**Document extract**
"""

ALBANY -- Mary Ellen O'Connor's family has lived in the same Park Avenue home in the Mansion Neighborhood since 1869.

But O'Connor, president of the Albany Public Library's Board of Trustees, has begun looking toward the day when the front stoop will be too much for her to negotiate.

"It's a tough situation," O'Connor said Saturday, just one of many voices in a wide-ranging discussion on both the assets and challenges to life in Albany's neighborhoods. "Right now I'm thinking about the time when I'm going to have to move out of it."

The suitability of the city's housing stock to accommodate an aging population was just one of many issues discussed at the Neighborhood Works conference at the First Lutheran Church, sponsored by the Neighborhood Resource Center.

Topics ranged from the quality of the schools and the importance of educational choices to young families to fear of walking the streets at night in some neighborhoods, which keeps some people away from community gatherings, to the creation of a comprehensive plan and the appropriateness of the proposed convention center.

Meanwhile, another effort was under way on the other side of Albany to improve the city's quality of life Saturday. More than 50 people turned out for a march up Morton Avenue to the Martin Luther King Jr. memorial to call for an end to violence in city neighborhoods.

At the conference, Joann Morton, president of the South End Neighborhood Association, discussed the necessity for parents to get involved in their children's lives and how their involvement acts as an engine to keep them engaged, focused and out of trouble.

When there was nobody to coach her daughter's softball team, she said she learned the rules and did it herself.

"We do have our weaknesses. We do have our strengths," said Maxine Fantroy-Ford, principal at Albany High School, a native of Albany and graduate of its schools. "We cannot overcome our weaknesses, resolve them, if we don't have involvement from the community."

"""

**What is required**
Please echo the stretch of the Albany neighborhoods article from "ALBANY -- Mary" through "Neighborhood Resource Center.". The entries that follow have nothing to do with this.

**Record excerpts**

"""

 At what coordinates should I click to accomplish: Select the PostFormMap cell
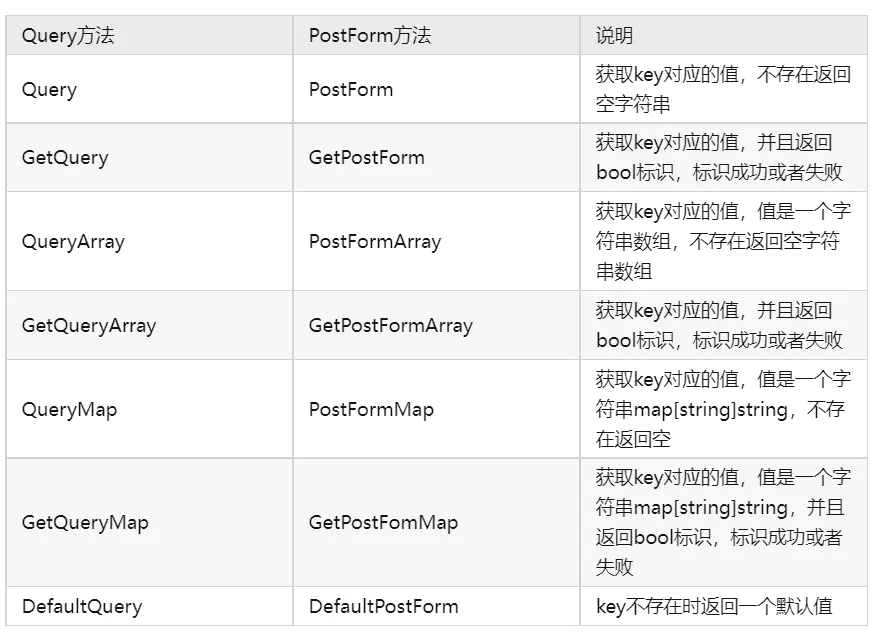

"""
"""

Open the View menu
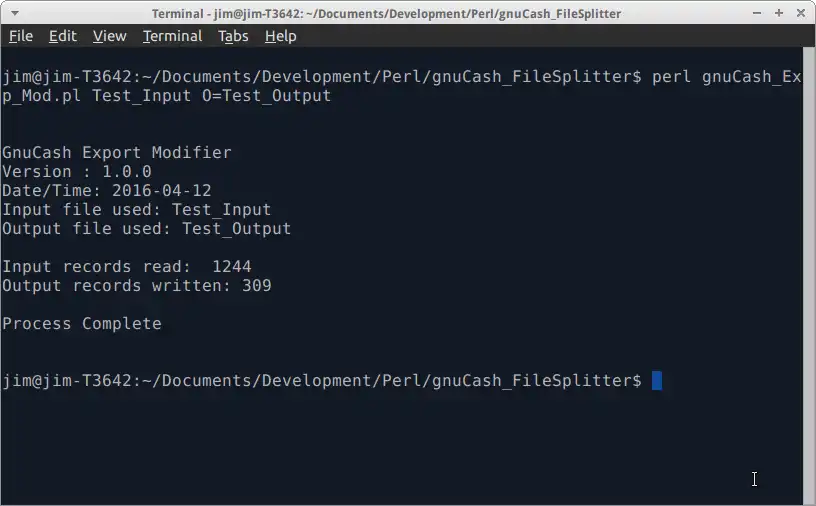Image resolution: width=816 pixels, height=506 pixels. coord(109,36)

"""
"""

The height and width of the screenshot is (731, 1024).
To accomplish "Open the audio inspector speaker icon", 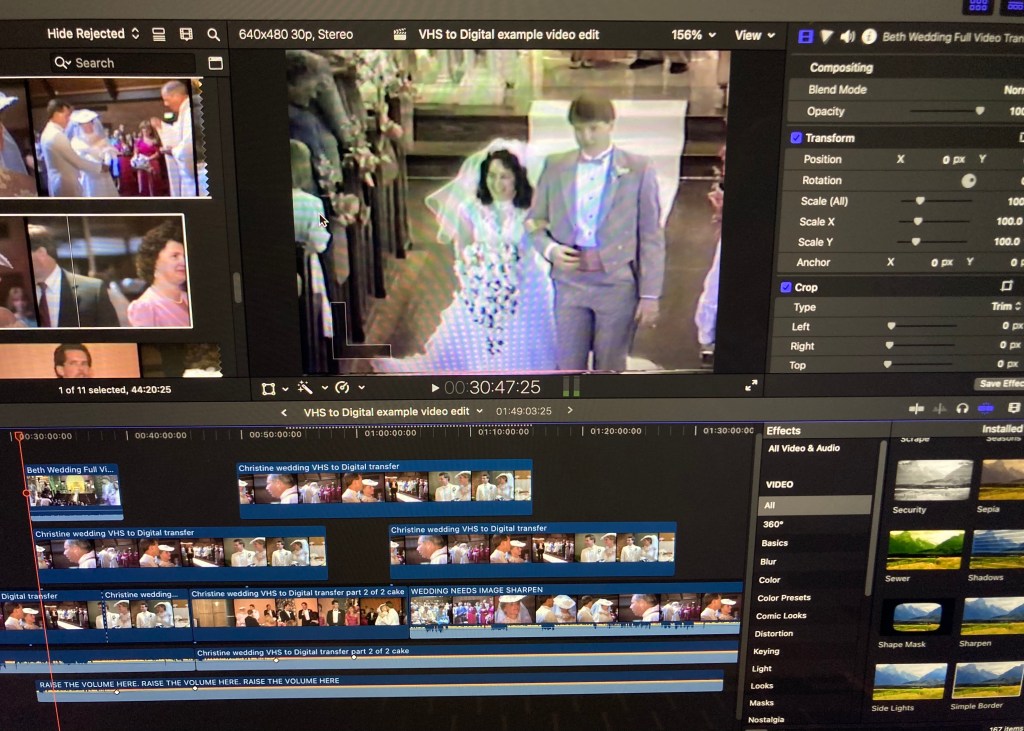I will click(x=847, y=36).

"""

**Response box**
ALBANY -- Mary Ellen O'Connor's family has lived in the same Park Avenue home in the Mansion Neighborhood since 1869.

But O'Connor, president of the Albany Public Library's Board of Trustees, has begun looking toward the day when the front stoop will be too much for her to negotiate.

"It's a tough situation," O'Connor said Saturday, just one of many voices in a wide-ranging discussion on both the assets and challenges to life in Albany's neighborhoods. "Right now I'm thinking about the time when I'm going to have to move out of it."

The suitability of the city's housing stock to accommodate an aging population was just one of many issues discussed at the Neighborhood Works conference at the First Lutheran Church, sponsored by the Neighborhood Resource Center.